— begin Task inputs —

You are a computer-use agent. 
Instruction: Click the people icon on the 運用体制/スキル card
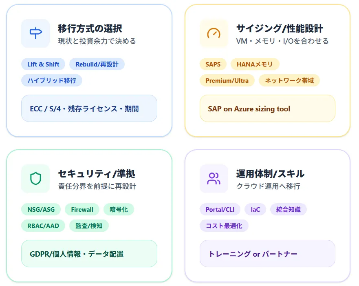click(x=214, y=179)
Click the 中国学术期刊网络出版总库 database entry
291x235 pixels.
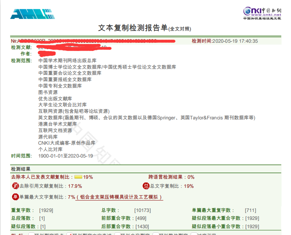pos(67,60)
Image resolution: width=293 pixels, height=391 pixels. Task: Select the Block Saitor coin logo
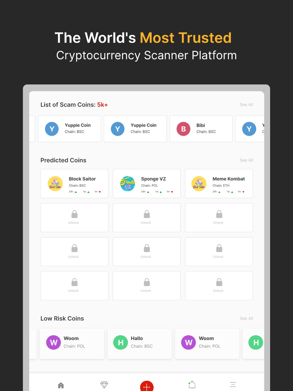(55, 183)
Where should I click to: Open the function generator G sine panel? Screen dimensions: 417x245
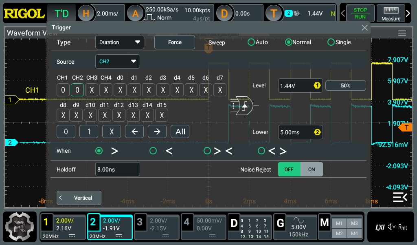(x=295, y=227)
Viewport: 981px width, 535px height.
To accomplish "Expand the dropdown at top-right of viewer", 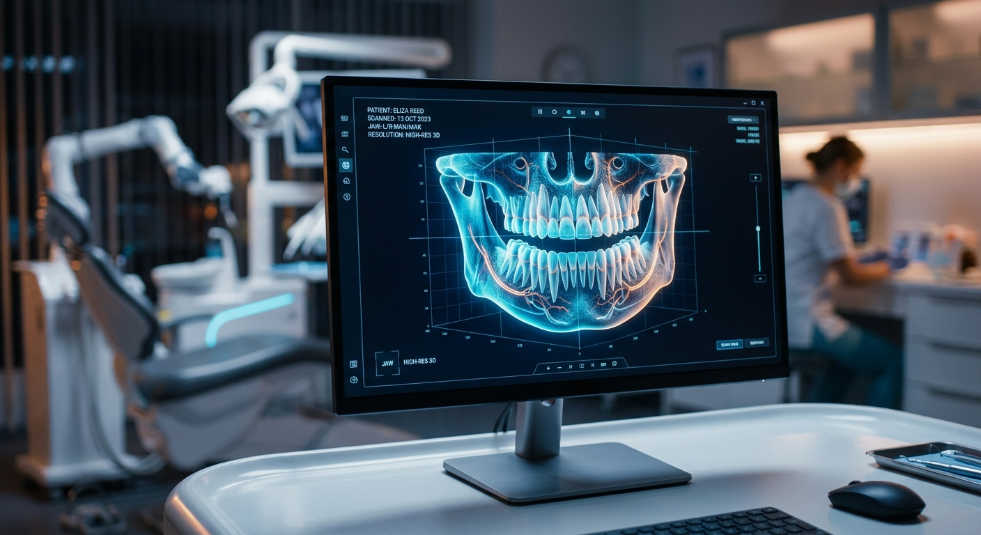I will click(743, 120).
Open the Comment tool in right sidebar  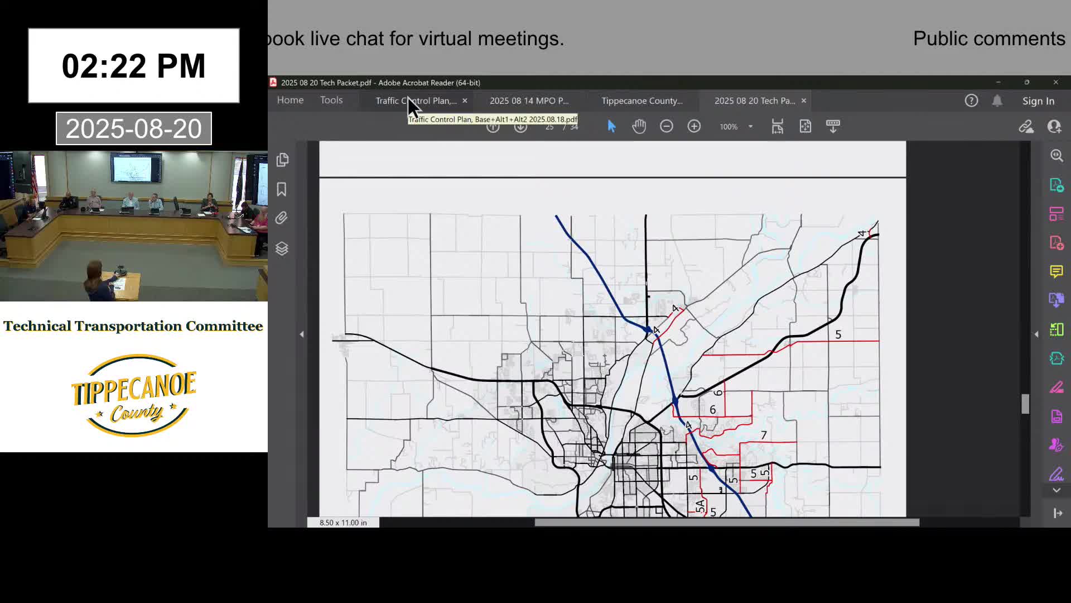[1056, 272]
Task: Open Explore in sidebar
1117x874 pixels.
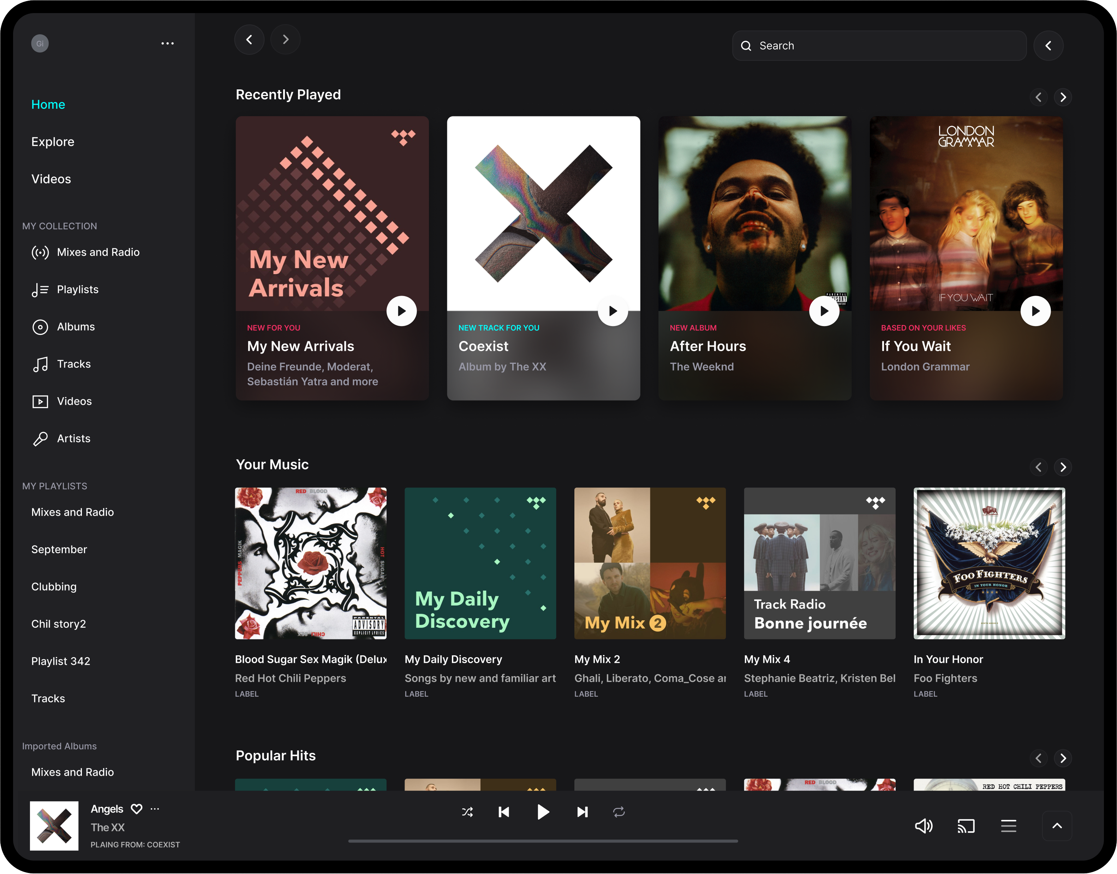Action: pyautogui.click(x=53, y=142)
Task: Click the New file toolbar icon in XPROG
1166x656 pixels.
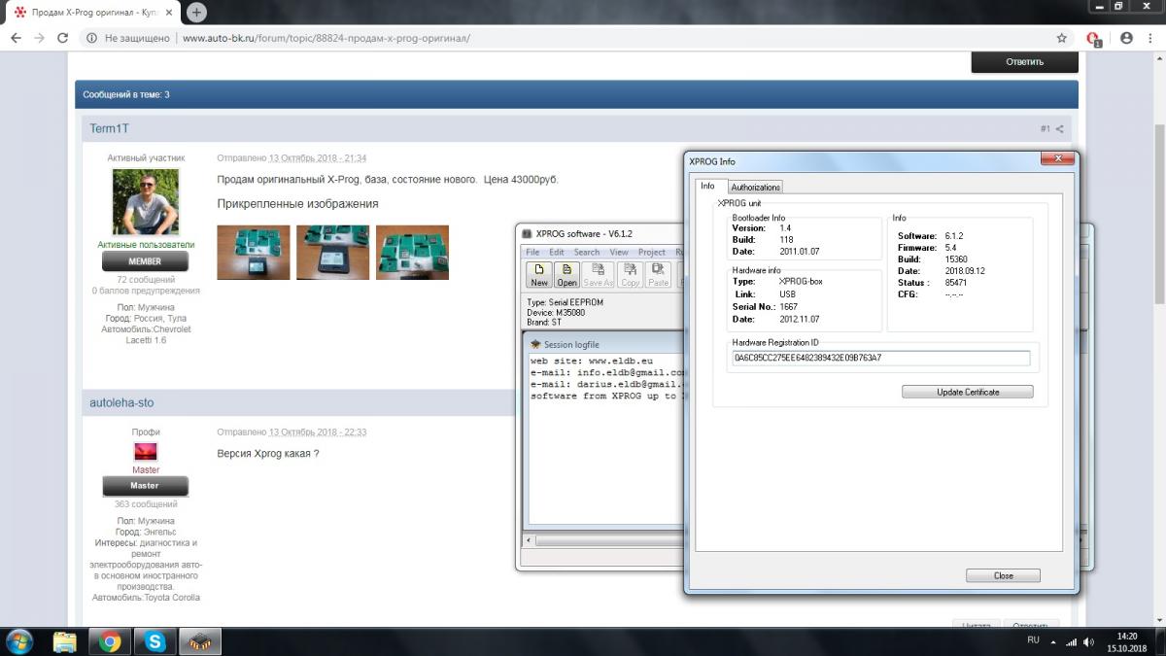Action: point(538,275)
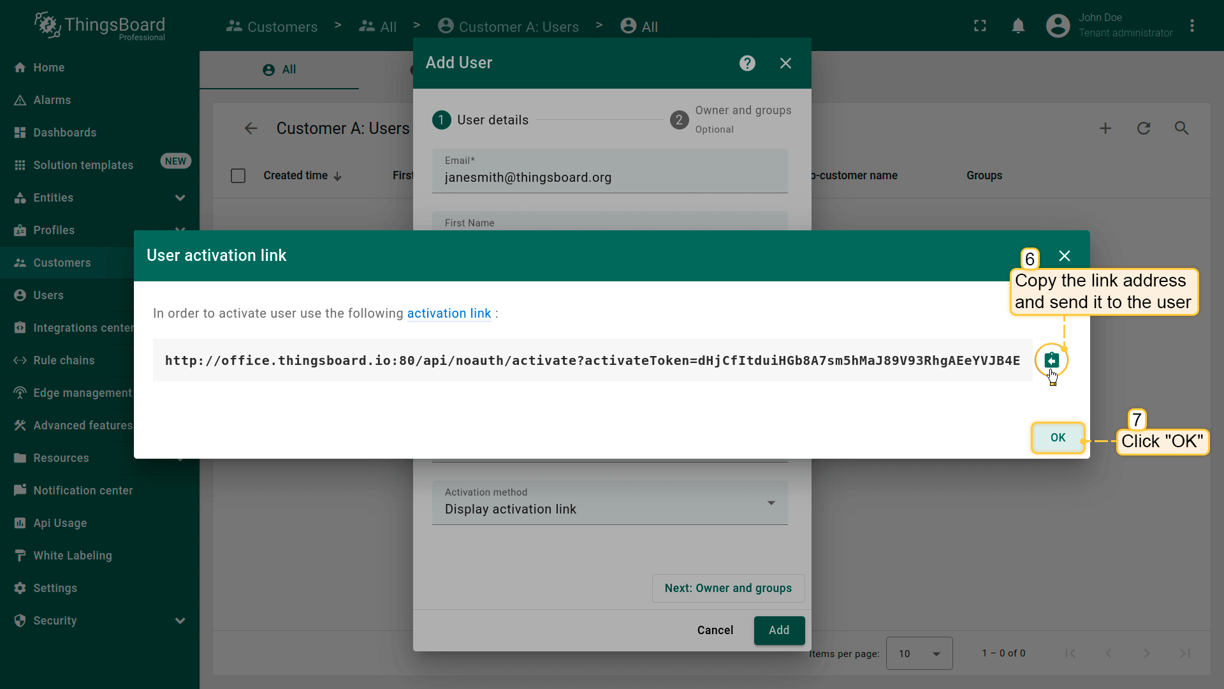
Task: Go back with arrow icon
Action: click(251, 128)
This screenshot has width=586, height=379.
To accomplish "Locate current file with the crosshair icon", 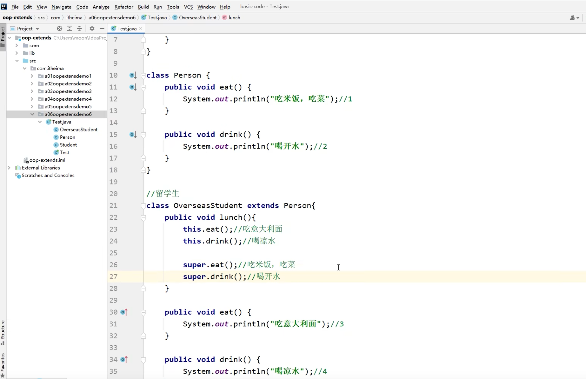I will pos(59,29).
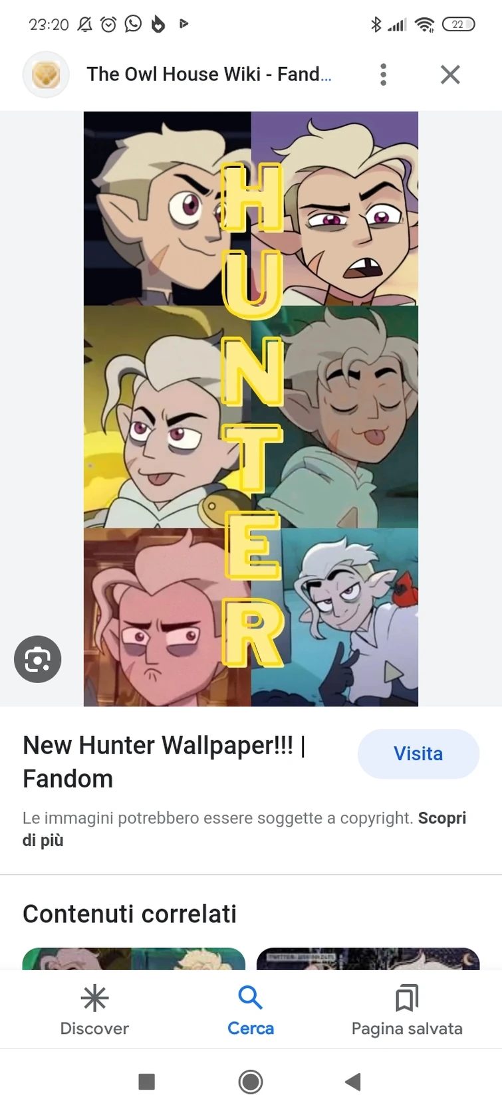Select the Cerca magnifier icon
Image resolution: width=502 pixels, height=1115 pixels.
point(250,997)
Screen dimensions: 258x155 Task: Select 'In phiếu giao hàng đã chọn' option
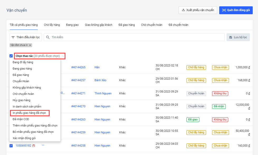tap(29, 113)
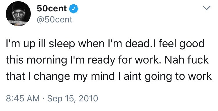Click the 8:45 AM timestamp

23,98
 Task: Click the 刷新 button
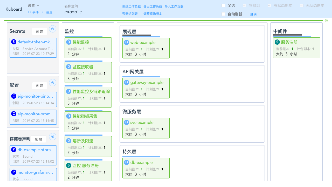[254, 14]
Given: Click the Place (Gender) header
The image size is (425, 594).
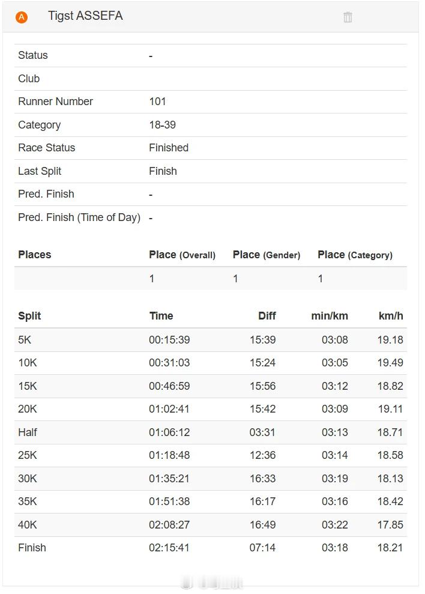Looking at the screenshot, I should click(x=267, y=255).
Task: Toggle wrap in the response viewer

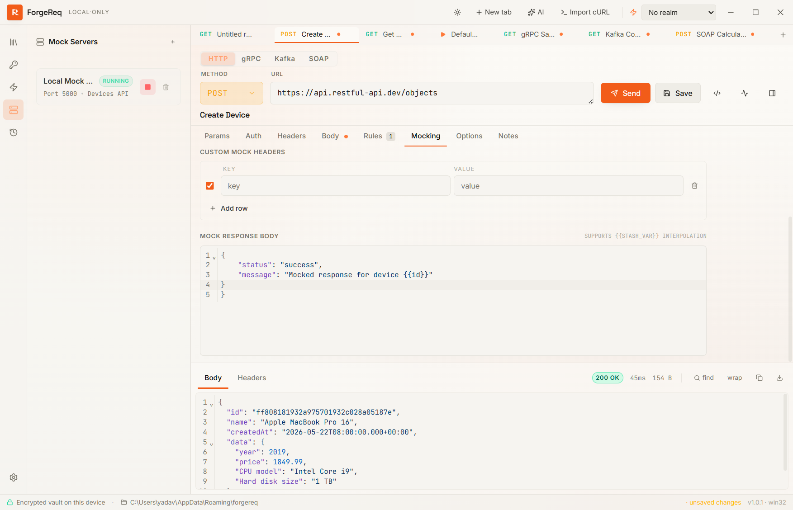Action: (735, 378)
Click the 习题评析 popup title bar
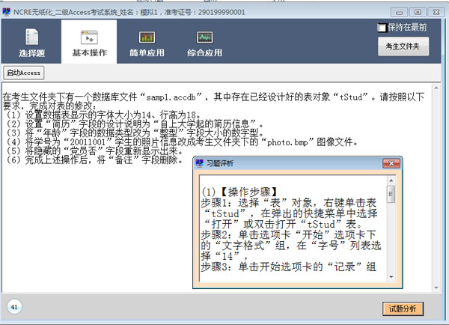The width and height of the screenshot is (449, 325). [299, 163]
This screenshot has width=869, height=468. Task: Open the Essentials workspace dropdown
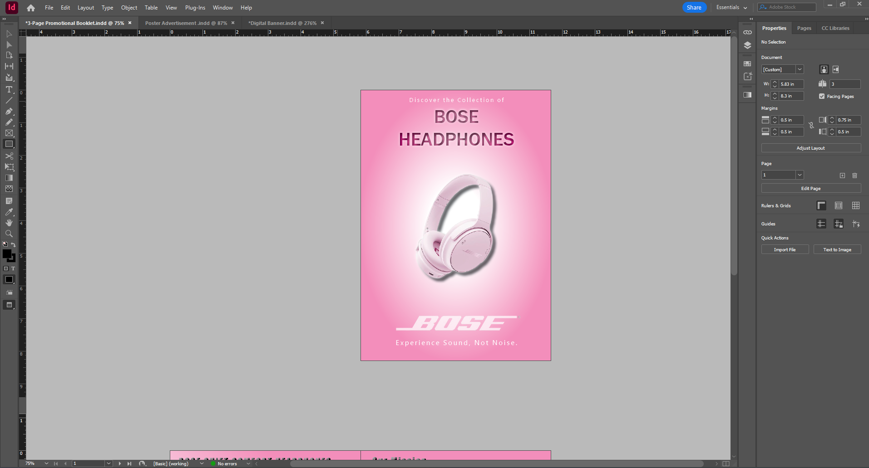[731, 7]
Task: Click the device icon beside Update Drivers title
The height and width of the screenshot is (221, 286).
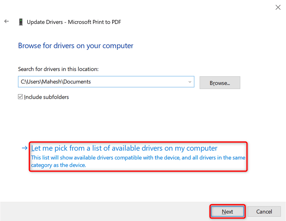Action: point(21,22)
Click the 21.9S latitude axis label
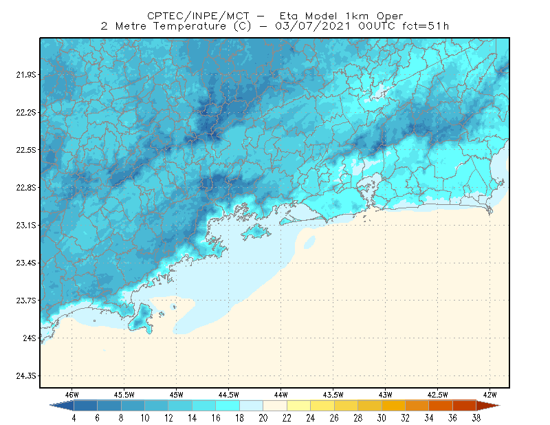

— end Task inputs —

Starting with the line with "Given: Click the Place (Gender) header" and going on through the end of the records, give the lines again with "header" changed to "column heading" and everything else unchanged. Leave the pictures out of your answer.

Exercise solution:
Given: Click the Place (Gender) column heading
The image size is (425, 594).
Looking at the screenshot, I should click(x=267, y=255).
Task: Toggle wrap in the response viewer

Action: (735, 378)
Click the 习题评析 popup title bar
The width and height of the screenshot is (449, 325). [299, 163]
This screenshot has width=869, height=468. Task: Open the Essentials workspace dropdown
[731, 7]
Task: Click the device icon beside Update Drivers title
The height and width of the screenshot is (221, 286).
Action: point(21,22)
Click the 21.9S latitude axis label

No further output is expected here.